Set every entry below down once more, exactly as it stands, without images.

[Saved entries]
^^^^

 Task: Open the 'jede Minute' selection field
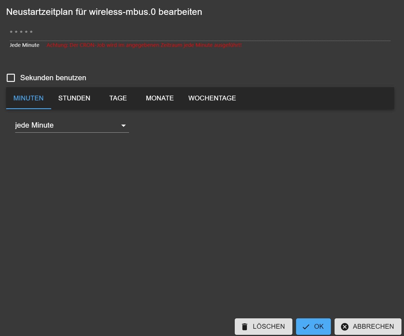pyautogui.click(x=72, y=125)
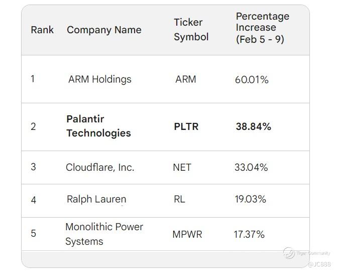The width and height of the screenshot is (337, 272).
Task: Click the @JC888 watermark username
Action: pyautogui.click(x=319, y=264)
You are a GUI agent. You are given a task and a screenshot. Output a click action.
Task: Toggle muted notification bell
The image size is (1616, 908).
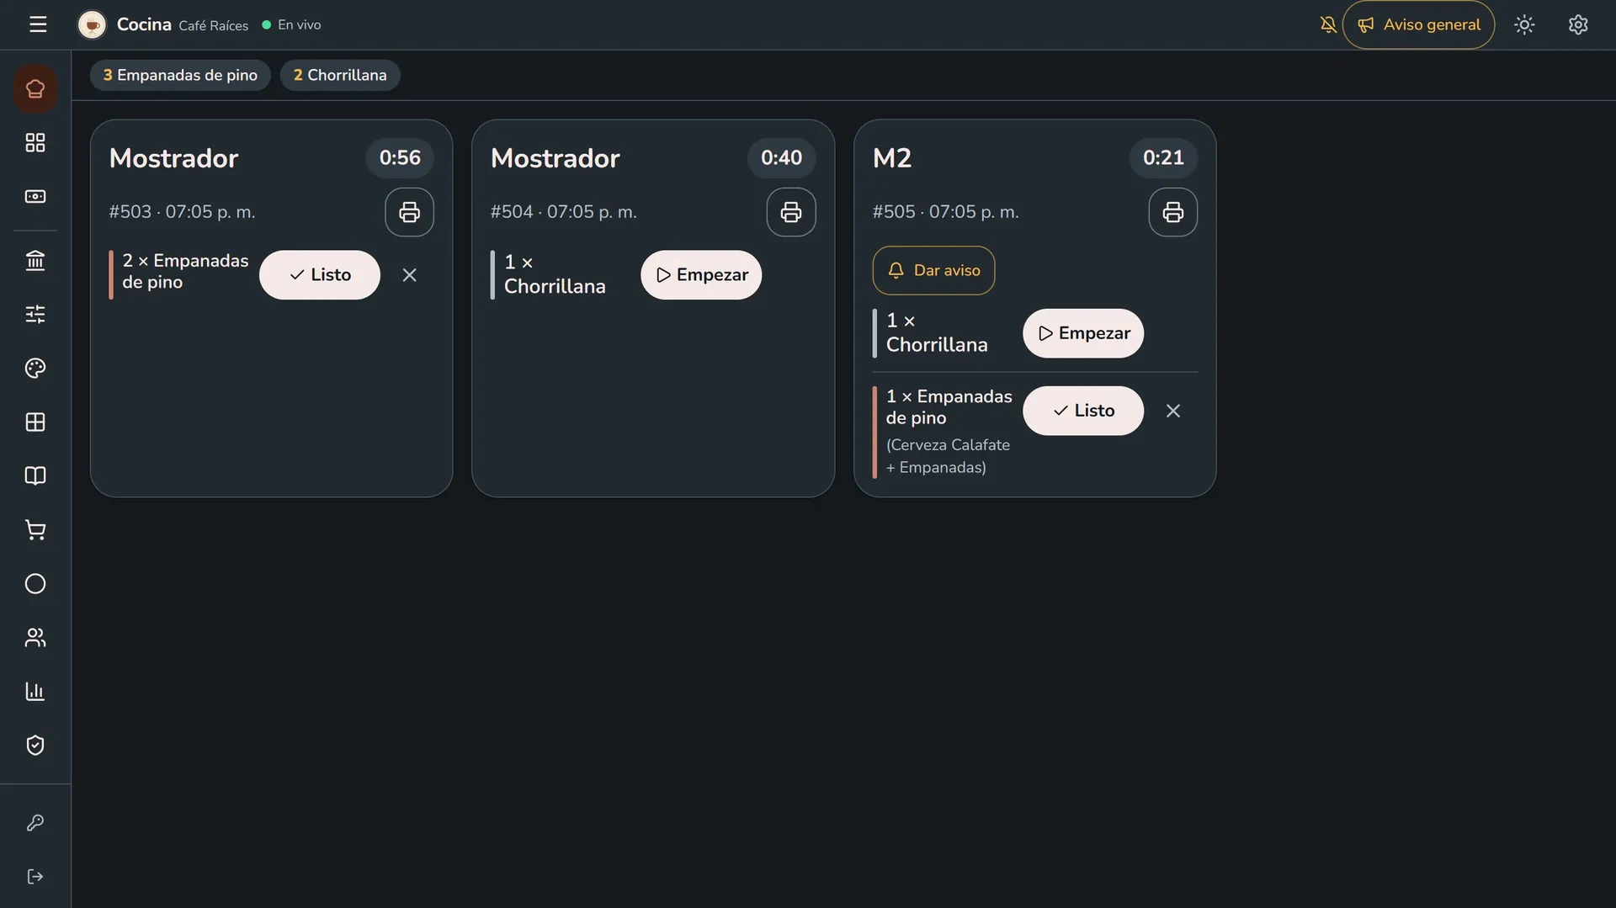(x=1328, y=24)
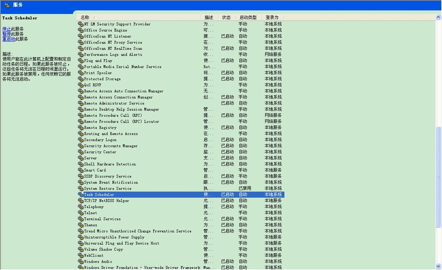Click the 描述 column header
The height and width of the screenshot is (270, 442).
[x=209, y=17]
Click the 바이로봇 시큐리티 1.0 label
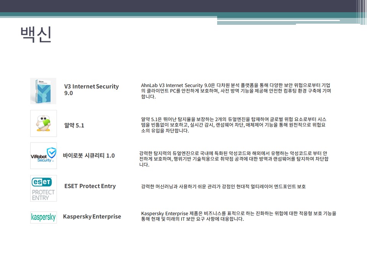 (x=89, y=155)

^^^^

Solved exercise –
 Task: Open the 'jede Minute' selection field
pyautogui.click(x=72, y=125)
The width and height of the screenshot is (337, 272).
Task: Click the @JC888 watermark username
Action: pyautogui.click(x=319, y=264)
You are a GUI agent. You are given a task and a screenshot. Output a click action.
Task: Toggle muted notification bell
The image size is (1616, 908).
(x=1328, y=24)
Click the 描述 column header
The height and width of the screenshot is (270, 442).
[x=209, y=17]
Click the 바이로봇 시큐리티 1.0 label
 (x=89, y=155)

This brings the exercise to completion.